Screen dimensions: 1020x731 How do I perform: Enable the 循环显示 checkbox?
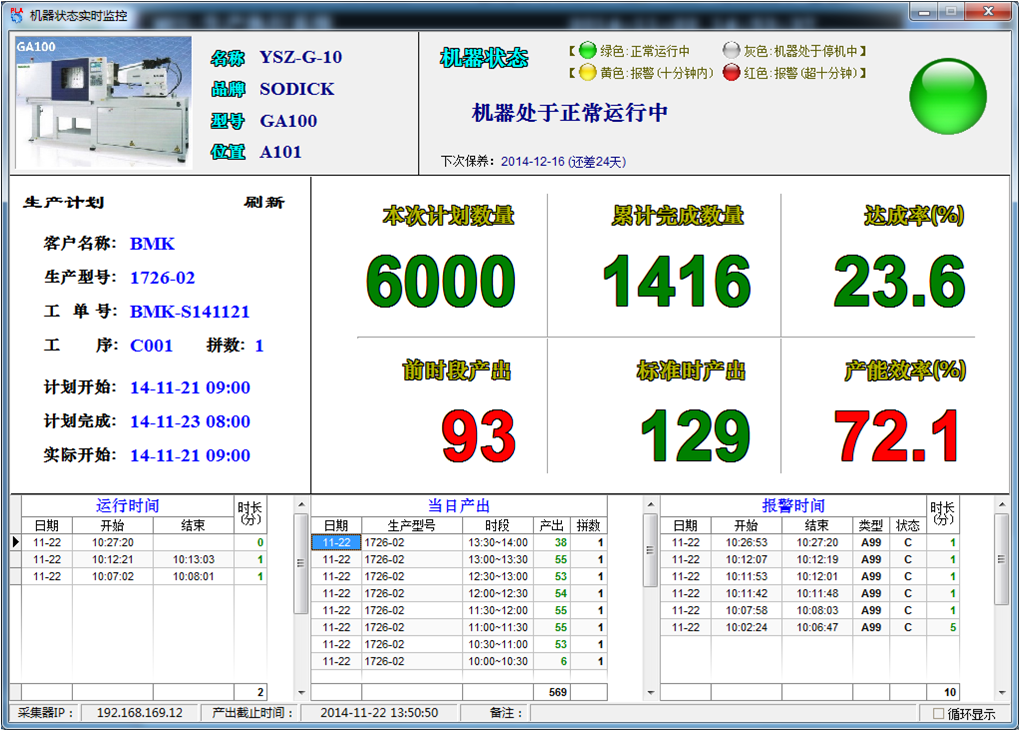click(x=938, y=714)
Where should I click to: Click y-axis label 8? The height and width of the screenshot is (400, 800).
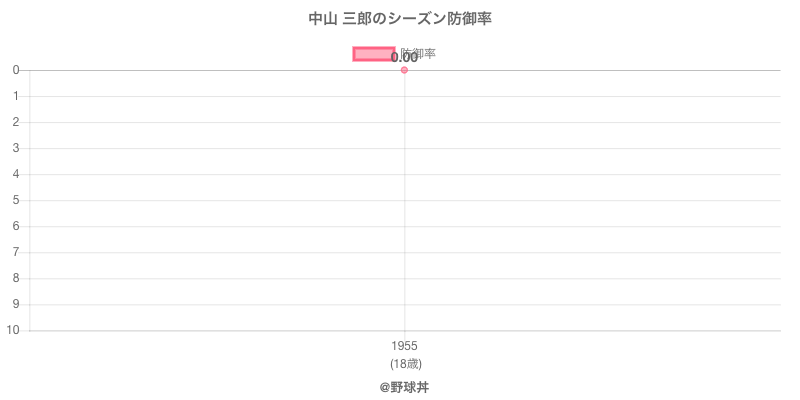pos(16,278)
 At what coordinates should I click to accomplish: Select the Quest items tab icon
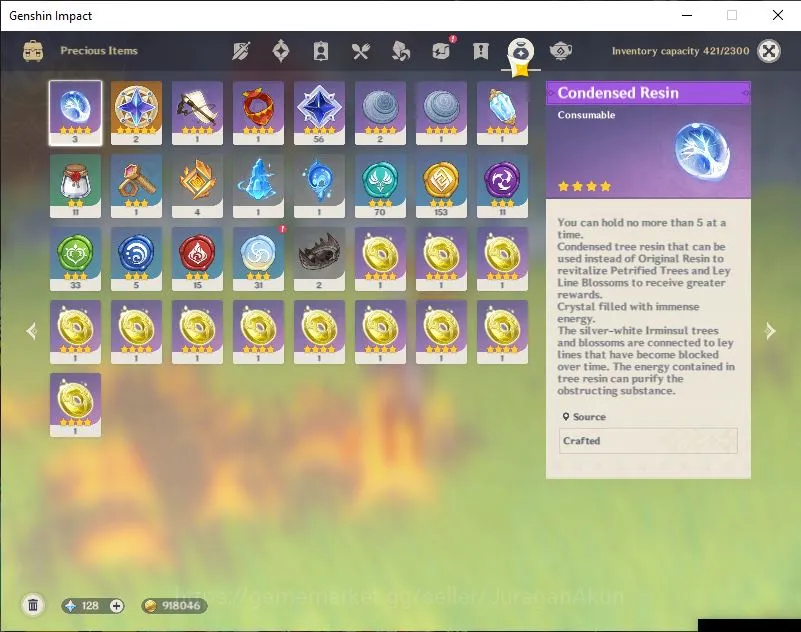click(481, 51)
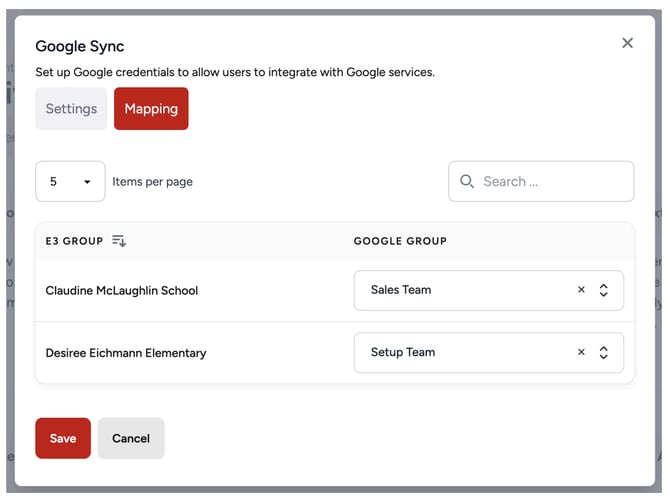Screen dimensions: 670x502
Task: Click the search magnifier icon
Action: (467, 182)
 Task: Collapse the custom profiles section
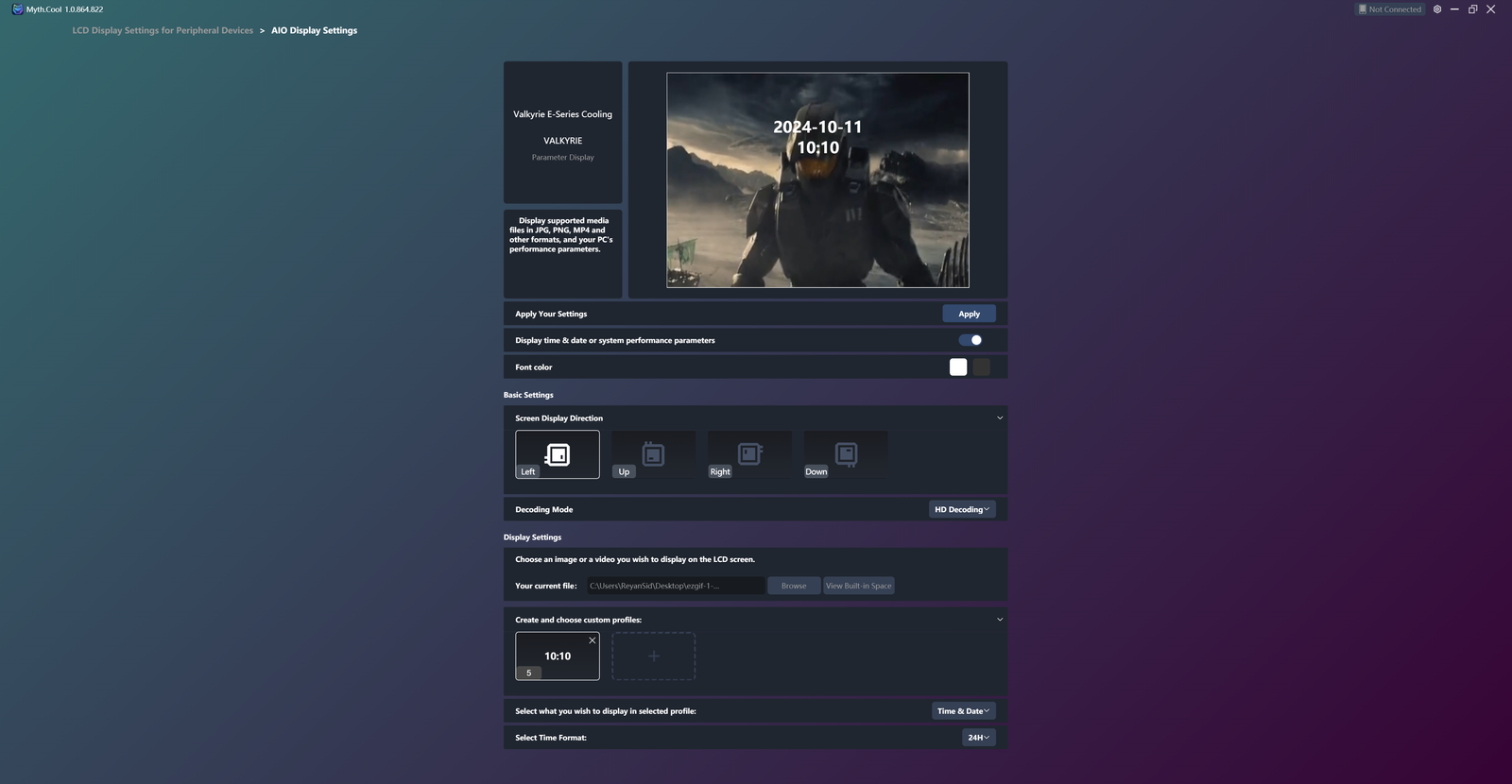pyautogui.click(x=1000, y=620)
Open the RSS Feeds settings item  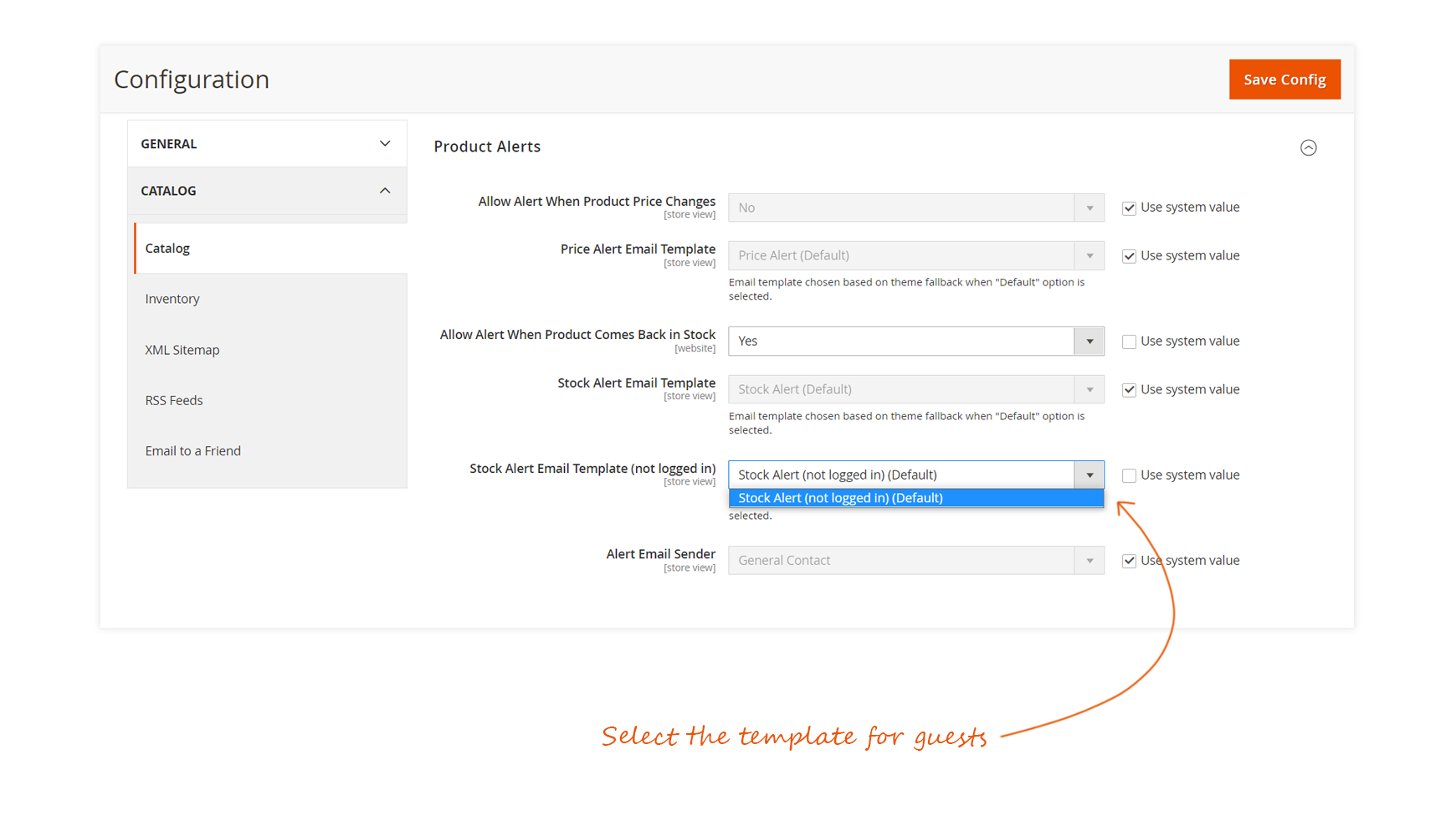click(174, 400)
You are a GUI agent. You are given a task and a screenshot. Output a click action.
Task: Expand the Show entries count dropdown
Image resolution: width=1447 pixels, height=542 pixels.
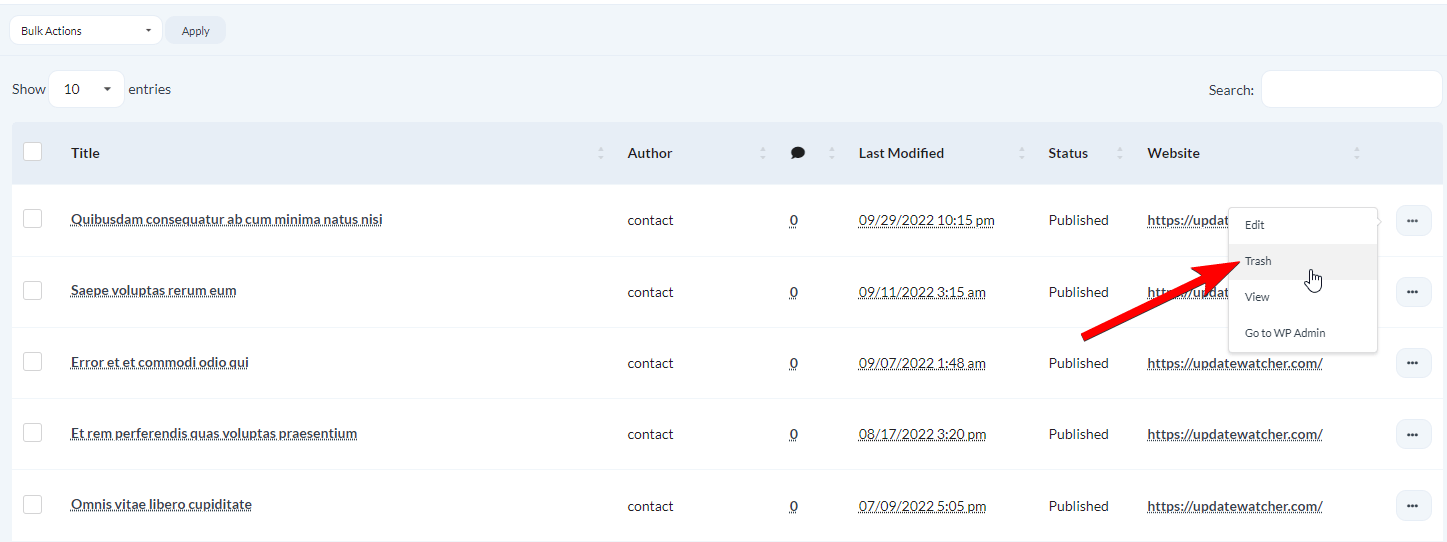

━━━

#### [Exercise requirements]
Please reproduce nothing but the lines from the one containing "You are a GUI" through the closing line of the listing, retyped word for word, pictures excluded.

#### [Expected output]
You are a GUI agent. You are given a task and a screenshot. Output a click action.
Task: Expand the Show entries count dropdown
Image resolution: width=1447 pixels, height=542 pixels.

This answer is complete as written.